_任务清单:_
#1 在下面这篇谈汉武帝诏书的文章里，诏书在什么时期定型？
#2 接着下面这篇谈汉武帝诏书的文章的最后一句往下写。

── 原文节选 ──

文如其人——从汉武帝颁布的诏书来看他的个性特征

俗话说,文如其人,一个人的文章风格能在一定程度上反映他的性格特点,一般人如是,古代的帝王也不例外。诏书是历代帝王用于下达命令的专用文体,萌生于夏商、发展于周代,定型于秦汉。在秦汉之时,诏书作为帝王的文字命令,绝大多数情况下都是由帝王亲自撰写,因而这些诏书文本能够较多地流露出帝王本人的个性特征和情感色彩。

文如其人——从汉武帝颁布的诏书来看他的个性特征

汉武帝

汉武帝是两汉时期创作诏书数量最多的帝王,也是推动诏书发展的代表性人物,武帝诏书不但内容丰富、数量较多,而且由于武帝自身较高的文学素养、典雅的创作理念及其非凡的帝王气概、多变的情感个性,使得武帝诏书在同类诏书中凸显出来,从汉武帝的诏书就能看出这个雄才大略的帝王有着怎么样的的个性风格。

───
── 展示材料 ──

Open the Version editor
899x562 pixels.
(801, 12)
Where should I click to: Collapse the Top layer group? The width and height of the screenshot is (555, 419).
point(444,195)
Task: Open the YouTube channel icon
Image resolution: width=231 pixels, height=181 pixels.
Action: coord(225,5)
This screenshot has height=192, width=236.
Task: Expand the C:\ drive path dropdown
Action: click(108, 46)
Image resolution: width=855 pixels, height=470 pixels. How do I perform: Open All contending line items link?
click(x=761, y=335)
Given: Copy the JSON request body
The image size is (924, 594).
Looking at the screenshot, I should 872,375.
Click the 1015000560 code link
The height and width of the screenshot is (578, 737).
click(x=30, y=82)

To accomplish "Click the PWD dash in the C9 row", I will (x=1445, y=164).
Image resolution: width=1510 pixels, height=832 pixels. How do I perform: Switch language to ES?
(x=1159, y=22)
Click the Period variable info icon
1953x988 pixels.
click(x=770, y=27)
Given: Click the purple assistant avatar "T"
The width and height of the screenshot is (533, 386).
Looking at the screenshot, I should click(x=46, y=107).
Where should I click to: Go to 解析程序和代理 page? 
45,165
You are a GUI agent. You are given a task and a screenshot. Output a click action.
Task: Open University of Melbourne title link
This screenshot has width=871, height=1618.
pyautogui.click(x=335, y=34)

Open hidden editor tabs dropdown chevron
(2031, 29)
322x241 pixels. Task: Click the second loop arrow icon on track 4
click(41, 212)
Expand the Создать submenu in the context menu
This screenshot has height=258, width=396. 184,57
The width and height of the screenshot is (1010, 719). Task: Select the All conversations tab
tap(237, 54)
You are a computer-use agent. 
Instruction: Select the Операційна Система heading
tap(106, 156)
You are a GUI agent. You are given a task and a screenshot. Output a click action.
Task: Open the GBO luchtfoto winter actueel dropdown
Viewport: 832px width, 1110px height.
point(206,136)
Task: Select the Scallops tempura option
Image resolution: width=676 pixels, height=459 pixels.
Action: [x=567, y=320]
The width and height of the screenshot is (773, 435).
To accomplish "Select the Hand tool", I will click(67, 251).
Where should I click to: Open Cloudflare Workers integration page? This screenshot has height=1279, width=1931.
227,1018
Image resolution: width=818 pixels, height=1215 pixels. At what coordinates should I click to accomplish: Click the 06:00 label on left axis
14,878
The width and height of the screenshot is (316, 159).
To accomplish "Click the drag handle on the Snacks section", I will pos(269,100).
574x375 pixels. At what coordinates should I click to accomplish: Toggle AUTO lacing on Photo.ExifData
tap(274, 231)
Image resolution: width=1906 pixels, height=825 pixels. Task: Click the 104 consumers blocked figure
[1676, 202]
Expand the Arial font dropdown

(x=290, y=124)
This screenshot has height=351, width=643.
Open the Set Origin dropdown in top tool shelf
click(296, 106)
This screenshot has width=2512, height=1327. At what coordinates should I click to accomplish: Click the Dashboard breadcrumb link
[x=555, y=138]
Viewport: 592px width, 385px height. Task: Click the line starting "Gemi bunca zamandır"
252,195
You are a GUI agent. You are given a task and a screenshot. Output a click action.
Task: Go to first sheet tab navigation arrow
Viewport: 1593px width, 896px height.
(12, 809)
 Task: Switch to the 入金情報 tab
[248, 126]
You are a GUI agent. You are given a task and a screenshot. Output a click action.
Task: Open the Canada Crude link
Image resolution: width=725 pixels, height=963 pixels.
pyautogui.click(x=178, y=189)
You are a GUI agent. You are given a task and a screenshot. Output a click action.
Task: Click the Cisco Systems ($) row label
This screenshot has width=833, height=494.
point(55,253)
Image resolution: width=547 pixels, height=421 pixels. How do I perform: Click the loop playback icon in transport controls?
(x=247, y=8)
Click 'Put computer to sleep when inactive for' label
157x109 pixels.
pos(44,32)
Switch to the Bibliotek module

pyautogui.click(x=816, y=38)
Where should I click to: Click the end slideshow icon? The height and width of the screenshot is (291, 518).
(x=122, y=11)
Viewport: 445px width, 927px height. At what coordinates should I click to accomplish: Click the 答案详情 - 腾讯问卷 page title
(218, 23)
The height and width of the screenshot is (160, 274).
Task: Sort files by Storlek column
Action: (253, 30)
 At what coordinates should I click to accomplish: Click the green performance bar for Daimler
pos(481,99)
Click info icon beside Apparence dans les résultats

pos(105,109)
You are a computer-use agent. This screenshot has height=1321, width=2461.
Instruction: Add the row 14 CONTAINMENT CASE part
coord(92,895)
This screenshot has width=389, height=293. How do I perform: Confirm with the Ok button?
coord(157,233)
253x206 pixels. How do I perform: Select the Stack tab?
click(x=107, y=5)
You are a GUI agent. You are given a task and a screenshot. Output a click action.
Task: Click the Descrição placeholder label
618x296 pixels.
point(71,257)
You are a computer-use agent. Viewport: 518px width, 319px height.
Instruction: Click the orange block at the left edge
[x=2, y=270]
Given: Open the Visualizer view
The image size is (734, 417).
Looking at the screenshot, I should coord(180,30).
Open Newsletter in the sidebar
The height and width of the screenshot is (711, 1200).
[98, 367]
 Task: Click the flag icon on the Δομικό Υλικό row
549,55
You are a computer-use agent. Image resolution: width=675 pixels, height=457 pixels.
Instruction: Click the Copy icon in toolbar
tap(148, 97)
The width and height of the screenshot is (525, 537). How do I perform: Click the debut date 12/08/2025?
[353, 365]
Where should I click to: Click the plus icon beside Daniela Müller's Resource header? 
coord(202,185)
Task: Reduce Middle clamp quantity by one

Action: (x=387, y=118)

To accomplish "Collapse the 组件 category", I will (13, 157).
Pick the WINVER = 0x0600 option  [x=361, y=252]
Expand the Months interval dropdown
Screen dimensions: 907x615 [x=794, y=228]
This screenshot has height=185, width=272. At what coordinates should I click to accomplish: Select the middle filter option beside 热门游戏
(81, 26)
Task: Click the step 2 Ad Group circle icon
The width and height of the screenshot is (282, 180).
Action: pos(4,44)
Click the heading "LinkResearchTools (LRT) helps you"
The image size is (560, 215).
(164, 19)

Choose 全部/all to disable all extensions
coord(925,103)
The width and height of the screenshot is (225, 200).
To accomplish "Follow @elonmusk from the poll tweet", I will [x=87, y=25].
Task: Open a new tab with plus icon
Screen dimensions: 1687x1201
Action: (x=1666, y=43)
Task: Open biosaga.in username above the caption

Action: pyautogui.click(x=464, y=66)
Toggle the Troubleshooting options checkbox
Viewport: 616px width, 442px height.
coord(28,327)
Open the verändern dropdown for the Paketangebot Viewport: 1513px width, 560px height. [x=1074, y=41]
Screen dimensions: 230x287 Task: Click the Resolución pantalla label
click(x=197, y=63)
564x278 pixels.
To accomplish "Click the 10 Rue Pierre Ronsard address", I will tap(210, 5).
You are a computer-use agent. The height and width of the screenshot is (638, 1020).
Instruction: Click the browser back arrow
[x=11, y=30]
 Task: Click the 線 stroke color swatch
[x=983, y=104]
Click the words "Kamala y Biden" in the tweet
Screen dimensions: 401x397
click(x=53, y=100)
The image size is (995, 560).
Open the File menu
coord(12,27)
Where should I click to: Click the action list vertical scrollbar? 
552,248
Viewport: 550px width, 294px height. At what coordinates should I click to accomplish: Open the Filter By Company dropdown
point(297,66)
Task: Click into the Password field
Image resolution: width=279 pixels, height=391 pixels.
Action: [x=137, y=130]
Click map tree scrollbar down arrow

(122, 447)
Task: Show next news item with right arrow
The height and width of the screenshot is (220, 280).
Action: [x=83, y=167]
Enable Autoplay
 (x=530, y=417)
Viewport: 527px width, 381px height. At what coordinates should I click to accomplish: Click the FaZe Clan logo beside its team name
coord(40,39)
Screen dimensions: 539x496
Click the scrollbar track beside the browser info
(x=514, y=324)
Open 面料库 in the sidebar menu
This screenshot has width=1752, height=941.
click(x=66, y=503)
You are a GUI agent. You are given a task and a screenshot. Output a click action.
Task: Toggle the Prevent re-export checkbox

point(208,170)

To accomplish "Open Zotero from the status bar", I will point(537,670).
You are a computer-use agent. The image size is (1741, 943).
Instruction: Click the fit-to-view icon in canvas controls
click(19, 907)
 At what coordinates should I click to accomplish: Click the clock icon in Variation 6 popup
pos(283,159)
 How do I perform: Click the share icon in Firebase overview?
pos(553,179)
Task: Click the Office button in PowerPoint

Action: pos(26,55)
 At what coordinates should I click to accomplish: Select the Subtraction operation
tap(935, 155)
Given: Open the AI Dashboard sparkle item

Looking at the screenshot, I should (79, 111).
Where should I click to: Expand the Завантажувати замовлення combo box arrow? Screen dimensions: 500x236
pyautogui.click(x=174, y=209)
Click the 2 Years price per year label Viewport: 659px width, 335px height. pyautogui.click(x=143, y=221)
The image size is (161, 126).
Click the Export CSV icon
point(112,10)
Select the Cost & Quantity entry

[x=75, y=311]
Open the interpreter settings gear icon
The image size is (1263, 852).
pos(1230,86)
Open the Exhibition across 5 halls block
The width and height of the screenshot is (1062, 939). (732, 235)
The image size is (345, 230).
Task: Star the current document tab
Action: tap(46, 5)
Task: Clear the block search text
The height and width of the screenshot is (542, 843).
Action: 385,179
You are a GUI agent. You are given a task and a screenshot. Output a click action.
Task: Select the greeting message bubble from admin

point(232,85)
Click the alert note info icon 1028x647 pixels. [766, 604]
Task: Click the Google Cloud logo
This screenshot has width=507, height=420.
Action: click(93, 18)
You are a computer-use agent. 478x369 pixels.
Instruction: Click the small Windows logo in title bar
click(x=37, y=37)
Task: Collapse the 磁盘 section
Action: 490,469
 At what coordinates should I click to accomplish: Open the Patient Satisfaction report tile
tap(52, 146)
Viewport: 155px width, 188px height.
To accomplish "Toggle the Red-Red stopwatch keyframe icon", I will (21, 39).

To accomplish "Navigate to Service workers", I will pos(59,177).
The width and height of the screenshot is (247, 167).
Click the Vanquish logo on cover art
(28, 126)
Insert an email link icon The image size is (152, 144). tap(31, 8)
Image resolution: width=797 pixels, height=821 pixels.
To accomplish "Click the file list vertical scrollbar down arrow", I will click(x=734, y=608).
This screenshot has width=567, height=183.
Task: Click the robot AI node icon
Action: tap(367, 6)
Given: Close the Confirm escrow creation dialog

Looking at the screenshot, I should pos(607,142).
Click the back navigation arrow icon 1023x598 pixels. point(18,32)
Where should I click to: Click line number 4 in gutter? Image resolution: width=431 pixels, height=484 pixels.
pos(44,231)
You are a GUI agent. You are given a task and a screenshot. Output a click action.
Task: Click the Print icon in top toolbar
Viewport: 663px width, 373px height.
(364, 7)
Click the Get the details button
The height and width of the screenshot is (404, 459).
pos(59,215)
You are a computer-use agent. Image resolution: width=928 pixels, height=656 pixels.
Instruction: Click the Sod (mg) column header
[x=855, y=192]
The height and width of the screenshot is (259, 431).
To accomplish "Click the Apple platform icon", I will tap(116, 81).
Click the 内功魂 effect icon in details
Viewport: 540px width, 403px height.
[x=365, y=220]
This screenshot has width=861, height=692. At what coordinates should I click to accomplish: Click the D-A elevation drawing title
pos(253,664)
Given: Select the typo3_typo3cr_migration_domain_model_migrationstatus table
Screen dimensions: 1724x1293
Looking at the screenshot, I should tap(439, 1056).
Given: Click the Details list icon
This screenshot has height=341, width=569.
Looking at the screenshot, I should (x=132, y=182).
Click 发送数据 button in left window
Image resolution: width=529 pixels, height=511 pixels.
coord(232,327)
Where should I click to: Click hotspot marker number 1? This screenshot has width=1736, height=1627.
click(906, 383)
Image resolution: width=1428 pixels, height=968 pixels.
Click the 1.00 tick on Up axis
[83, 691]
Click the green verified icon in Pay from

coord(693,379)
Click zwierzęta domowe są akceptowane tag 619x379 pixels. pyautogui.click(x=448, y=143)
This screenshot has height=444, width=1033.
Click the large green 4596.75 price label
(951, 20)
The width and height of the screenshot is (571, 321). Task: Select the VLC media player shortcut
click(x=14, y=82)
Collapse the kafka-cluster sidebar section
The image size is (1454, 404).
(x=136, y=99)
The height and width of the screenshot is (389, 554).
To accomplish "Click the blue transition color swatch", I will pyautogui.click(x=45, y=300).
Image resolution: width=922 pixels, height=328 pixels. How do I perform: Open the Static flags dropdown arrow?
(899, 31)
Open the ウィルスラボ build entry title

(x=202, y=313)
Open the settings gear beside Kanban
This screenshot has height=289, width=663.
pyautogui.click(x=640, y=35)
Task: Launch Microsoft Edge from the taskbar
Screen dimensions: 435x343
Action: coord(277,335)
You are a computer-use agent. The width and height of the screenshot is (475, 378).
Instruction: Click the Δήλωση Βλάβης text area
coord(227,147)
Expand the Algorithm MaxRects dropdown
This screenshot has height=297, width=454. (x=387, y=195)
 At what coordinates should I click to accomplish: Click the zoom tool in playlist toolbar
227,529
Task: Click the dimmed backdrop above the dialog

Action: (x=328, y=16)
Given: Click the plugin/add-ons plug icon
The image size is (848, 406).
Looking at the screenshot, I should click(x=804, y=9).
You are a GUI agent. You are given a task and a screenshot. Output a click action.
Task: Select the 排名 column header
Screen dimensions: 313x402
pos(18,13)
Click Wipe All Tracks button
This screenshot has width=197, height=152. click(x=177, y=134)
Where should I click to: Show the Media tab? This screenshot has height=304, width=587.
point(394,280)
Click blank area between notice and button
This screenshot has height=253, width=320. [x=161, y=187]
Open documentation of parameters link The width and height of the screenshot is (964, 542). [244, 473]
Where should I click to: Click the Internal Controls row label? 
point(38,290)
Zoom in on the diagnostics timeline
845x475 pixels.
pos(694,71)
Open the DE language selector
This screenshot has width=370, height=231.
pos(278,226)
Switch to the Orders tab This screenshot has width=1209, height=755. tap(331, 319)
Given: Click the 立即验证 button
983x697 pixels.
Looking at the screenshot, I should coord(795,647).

───

_各题答案:_
#1 秦汉时期。

#2
不同时期的代表性诏书

汉武帝在位54年,其诏书的个性色彩是随着武帝自身发展不断变化的,青年时期的武帝求贤若渴、意气风发,中晚年时期的武帝则表现出成熟霸气、高度自信。

求贤诏

元光元年( 前134年) 的《诏贤良》是武帝即位后第一次大规模招纳贤才的是策问总纲。诏文中两次提问:“何施而建此( 此指成康之伟业)与” 、“何行而可以章先帝之洪业休德,上参完舜,下配三王” ,均表现出武帝对贤才求教时的虔诚、恭敬、谦逊之情,求贤若渴的心情溢于言表,之后的“ 朕之不敏,不能远德,此子大夫之所睹闻也。贤良明于古今王事之体,受策察问,咸以书对,著之于篇,朕亲览焉” 更凸显出武帝对贤才的敬重与敬仰之心,可见, 此时的武帝求贤是抱着极为诚恳的态度,以极低姿态谦虚求教,希望贤能之士能够接受自己的诚邀,在朝为官,助己一臂之力。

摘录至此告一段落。